- _Supplied passage_

# Ox head



## Northerner (Mar 3, 2014)

Hi all, found this ax washed up with some drift wood last spring, I put a new handle on it and polished it up a bit and found some markings. Made in Germany, Ox head. There another mark that I can't read, anybody familer with this?


----------



## Hinerman (Mar 4, 2014)

Nice find. Outstanding quality from this company:

http://www.ochsenkopf.com/en/index.html


----------



## Northerner (Mar 4, 2014)

Thanks for the link, I had no idea they were still around. Looks like I have a good quality felling/limbing axe now. Anybody in North America sell this brand?


----------



## Hinerman (Mar 4, 2014)

Yes, our sponsor Baileys, as well as Highland Woodworking and Traditional Woodworker. I have the splitting maul. It is built like a German tank. Ochsenkopf makes all the Stihl splitting axes and mauls. Same product, just different paint.


----------



## ky044 (Mar 14, 2014)

Very nice axe like the shape of it


Sent from my iPhone using Tapatalk


----------



## tylerjwitty (Mar 16, 2014)

I would love to have that! My father in law talked about those heads as long as I can remember.

selling?


----------



## dancan (Apr 5, 2014)

Plenty of retailers selling them in Canada , most industrial supply company that deals in forestry , Lee Valley etc .


----------

- _Set task A_
According to the forum thread about the Ox head axe, which company makes all the Stihl splitting axes and mauls?
- _Set task B_
Edit the stretch of the forum thread from "## tylerjwitty (Mar" through "(Apr 5, 2014)", replacing "father in law" with "uncle".
The material after this point plays no part in what is asked here.

- _Raw data_
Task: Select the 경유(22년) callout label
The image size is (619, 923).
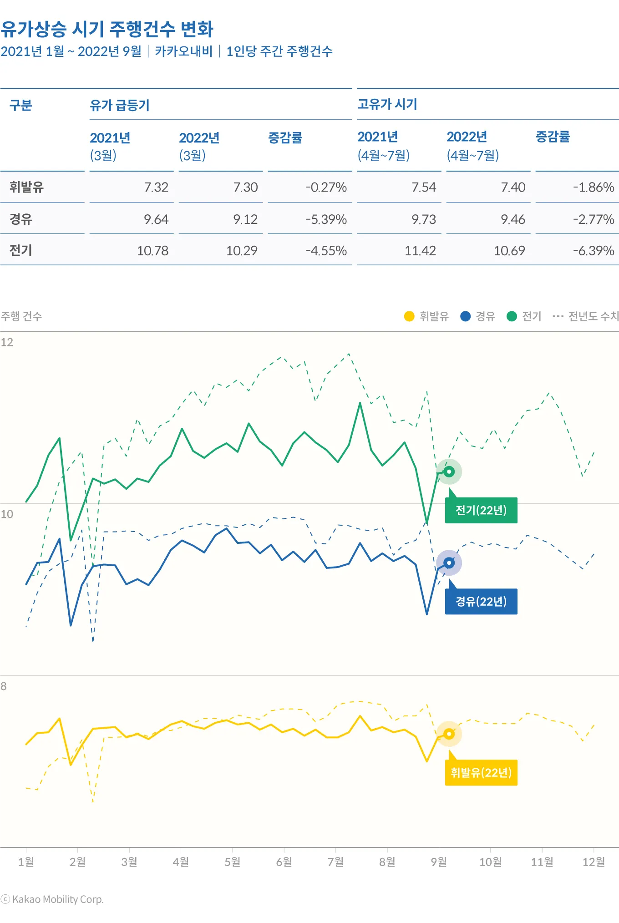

- _Task output A_
Ochsenkopf

- _Task output B_
## tylerjwitty (Mar 16, 2014)

I would love to have that! My uncle talked about those heads as long as I can remember.

selling?


----------



## dancan (Apr 5, 2014)